# Generating synthetic customer data

In this notebook, we will generate synthetic customer data using an LLM. For this we use JSON format. Eventually we will plot the data to see shortcomings of using LLMs for this..

Note: This notebook was AI-generated (and human curated) using an LLM as shown [here](https://github.com/haesleinhuepf/BioImageAnalysisNotebooks/issues/64).

In [1]:
import json
import pandas as pd
import seaborn as sns
import matplotlib.pyplot as plt
import openai
from tqdm import tqdm

In [2]:
# Reusing LLM utility functions from earlier exercise
import sys
sys.path.append("../20_chatbots/")
from llm_utilities import prompt_scadsai_llm, prompt_ollama, prompt_blablador, prompt_kisski
prompt = prompt_scadsai_llm

## Define the synthetic data generation function

We'll create a function that uses the LLM to generate customer data in JSON format.

In [3]:
def generate_customer() -> str:
    prompt_text = """Generate one realistic customer profile in valid JSON format with the following structure:
    {
        'name': str,
        'gender': str,
        'age': int,
        'income': float,
        'household_size': int,
        'grocery_list': [
            {'item': str, 'price': float},
            ...
        ]
    }
    Include 5-10 grocery items with realistic prices.
    
    Respond with the JSON data only and no markdown fences."""
    return prompt(prompt_text)

# Test the function
sample_data = generate_customer()
print(sample_data)

NameError: name 'customer_generator' is not defined

## Collect and validate customer records

We'll generate 10 customer records and validate the JSON format.

In [None]:
customer_records = []

for i in tqdm(range(100)):
    try:
        data = generate_customer()
        # Validate JSON
        customer_data = json.loads(data)
        customer_records.append(customer_data)
    except json.JSONDecodeError:
        print(f"Invalid JSON format in record {i+1}")
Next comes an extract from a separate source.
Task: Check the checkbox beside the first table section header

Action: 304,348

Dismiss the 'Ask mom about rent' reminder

print(f"\nCollected {len(customer_records)} valid customer records")

## Transform data into a DataFrame

We'll create two DataFrames:
1. Customer information
2. Calculate total weekly grocery spending

In [None]:
# Extract customer info
customer_info = []
for record in customer_records:
    try:
        # Calculate total spending
        total_spending = sum(item['price'] for item in record['grocery_list'])
        
        customer_info.append({
            'name': record['name'],
            'gender': record['gender'],
            'age': record['age'],
            'income': record['income'],
            'household_size': record['household_size'],
            'weekly_spending': total_spending
        })
    except:
        print("Error processing record")

df = pd.DataFrame(customer_info)
display(df)

## Visualize relationships in the data

Let's create several plots to analyze relationships between variables:

In [None]:
# Create a figure with three subplots
fig, (ax1, ax2, ax3) = plt.subplots(1, 3, figsize=(15, 5))

# Age vs Income
sns.scatterplot(data=df, x='age', y='income', ax=ax1)
ax1.set_title('Age vs Income')

# Income vs Weekly Shopping
sns.scatterplot(data=df, x='income', y='weekly_spending', ax=ax2)
ax2.set_title('Income vs Weekly Spending')
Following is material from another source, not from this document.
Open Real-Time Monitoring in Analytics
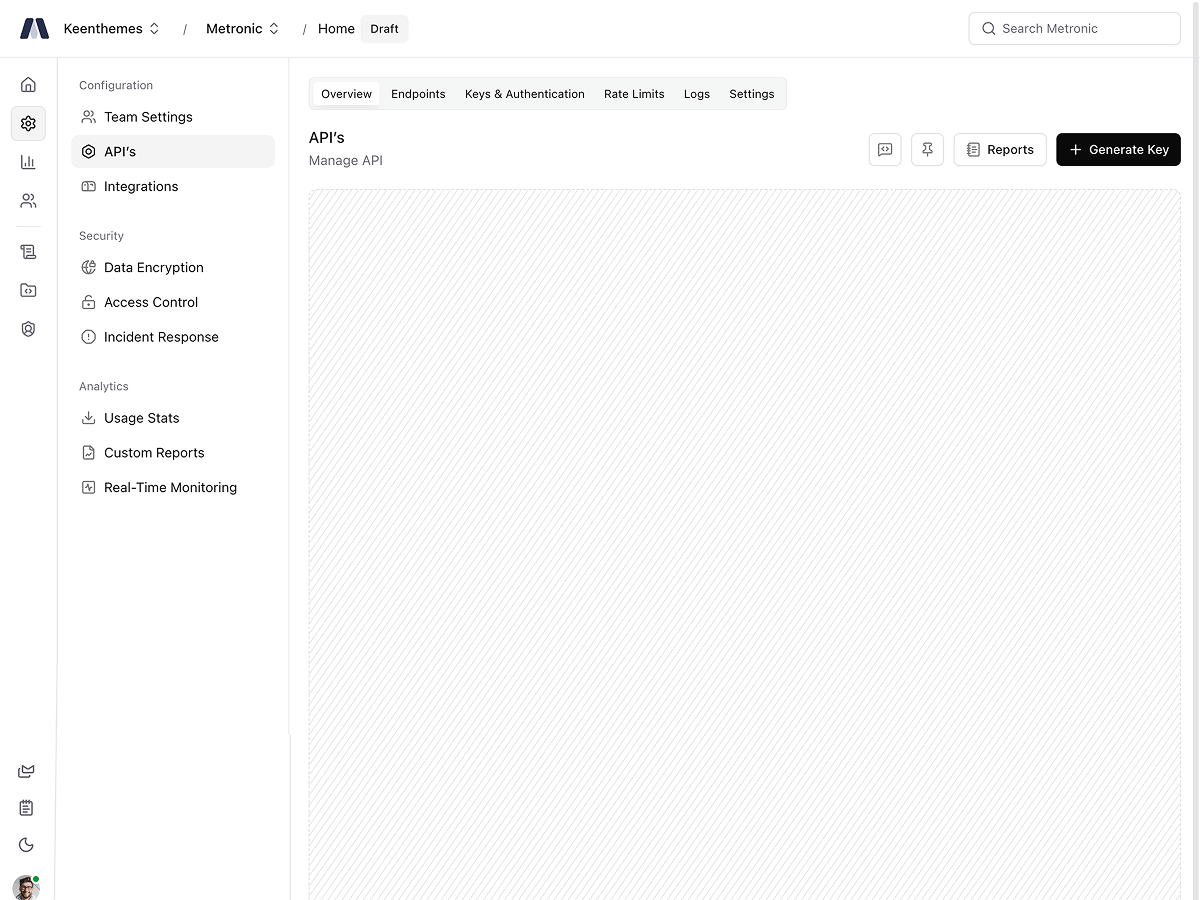pos(170,488)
# Household Size vs Weekly Shopping
sns.scatterplot(data=df, x='household_size', y='weekly_spending', ax=ax3)
ax3.set_title('Household Size vs Weekly Spending')

plt.tight_layout()
plt.show()

## Additional Analysis: Shopping patterns by gender

In [None]:
# Box plot of weekly spending by gender
plt.figure(figsize=(8, 6))
sns.boxplot(data=df, x='gender', y='weekly_spending')
plt.title('Weekly Spending Distribution by Gender')
plt.show()

## Exercise
Modify the prompt to prevent multiple forms of "Male", "male" or "m" genders.